門の脇にある柳の下で、山南がポツリと言った。

「今からみんなでお城に詰めるんじゃなかった?」

「大坂へ立つのは朝だ。それまでに間に合えばいいさ」

「らしくない」

「ふん」

山南は、ただ軽く笑い飛ばした。

「まさか、こないだ言ったこと、気にしてる?」

「ああ。君を独り占めにする時間も欲しい」

「あきれた。わざわざお金を払って自分の女を口説くなんて聞いたことない」

「お互い、しばらくは忙しくなりそうだからな。逢引あいびきに金が掛かるのは、なにも花街はなまちに限ったことじゃないだろ?」

「けど、ごめんなさい。私いま、お座敷をされてる」

琴は、申し訳なさそうに打ち明けた。

「まったく。私はいつもが悪いな」

山南がうつむき加減に笑うと、琴は、空に浮かぶ半分に欠けた月を指差ゆびさした。

「ほら見て。

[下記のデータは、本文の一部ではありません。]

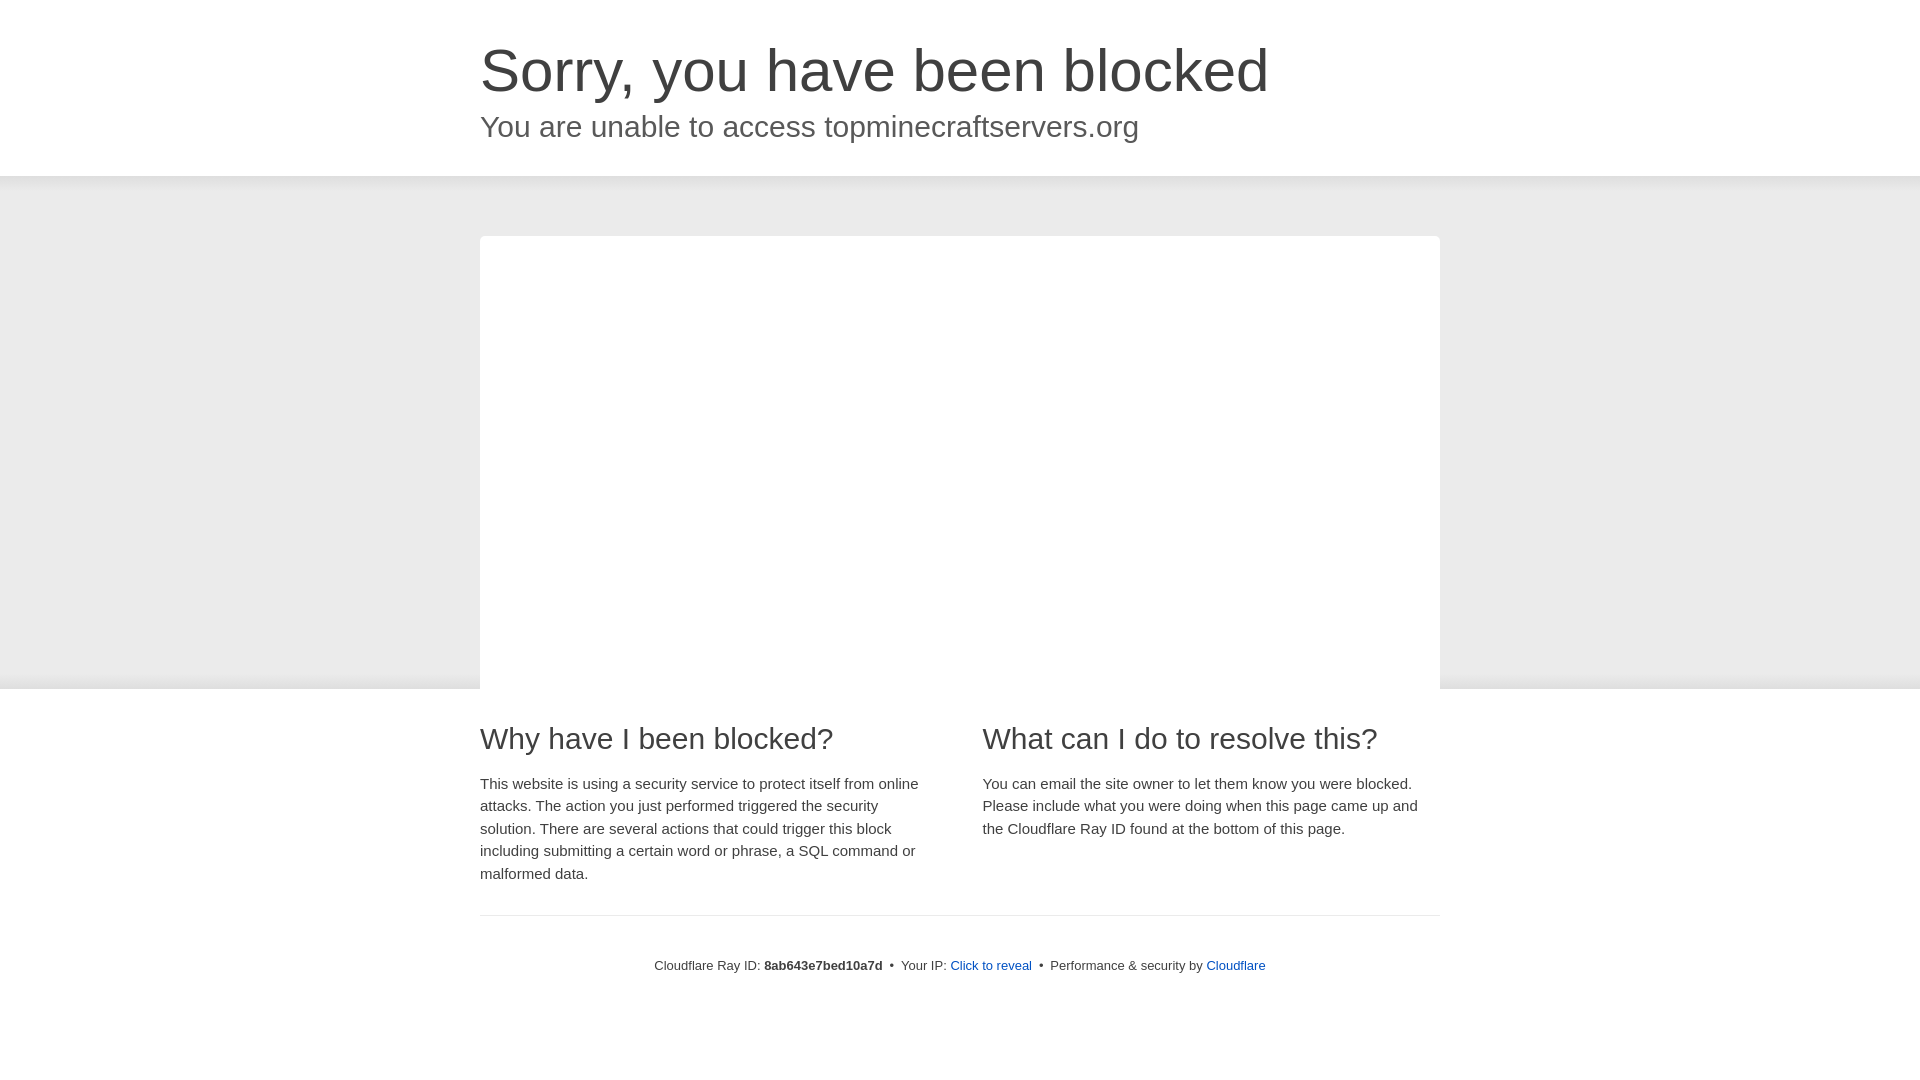 Image resolution: width=1920 pixels, height=1080 pixels. Describe the element at coordinates (991, 966) in the screenshot. I see `Click to reveal` at that location.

月夜の遊郭ゆうかくを散歩するのも悪くない、でしょ?」

「ああ、いいね」

着流きながし姿の琴は、少し身震みぶるいして自分の肩を抱くと、

「少し寒いわ」

そう言って、山南の着ていた羽織をぎ取り、自分の肩にかけた。

「気がかなくてすまないな」

山南が苦笑くしょうしながらびると、

「きっとあなた、花屋町通はなやまちどおりを行きう人から、女たらしの鼻持はなもちならないやつだって見られてる」

琴は悪戯いたずらっぽく笑った。



さて。

その翌日の、文久三年六月九日。

独断で兵をひきい上京した老中ろうじゅう小笠原長行おがさわらながみちを処分するため大坂へ向かったはずの将軍徳川家茂(とくがわいえもち)だったが、

その四日後には、京都守護職きょうとしゅごしょく松平容保まつだいらかたもりに「後のことは任す」と置手紙おきてがみを残して、朝廷にいとまも告げず、そのまま江戸へ帰ってしまった。

急転直下きゅうてんちょっかの出来事である。

「長州の外国船砲撃がいこくせんほうげきにより、横浜における諸外国との緊張きんちょうが高まっている」

というのが、表向おもてむきの理由であったが、この一連の出来事は、家茂を江戸へ連れ帰るため、最初から周到しゅうとうにお膳立ぜんだてされていたようにも見える。

結果として、何も知らされず京に残された松平容保まつだいらかたもりだけが、わりを食った形になった。

もちろん、その末端まったんにいる近藤たち浪士組には、上層部の真意しんいなど知るすべもない。


こうして、壬生浪士組みぶろうしぐみ孤立無援こりつむえんの戦いが始まった。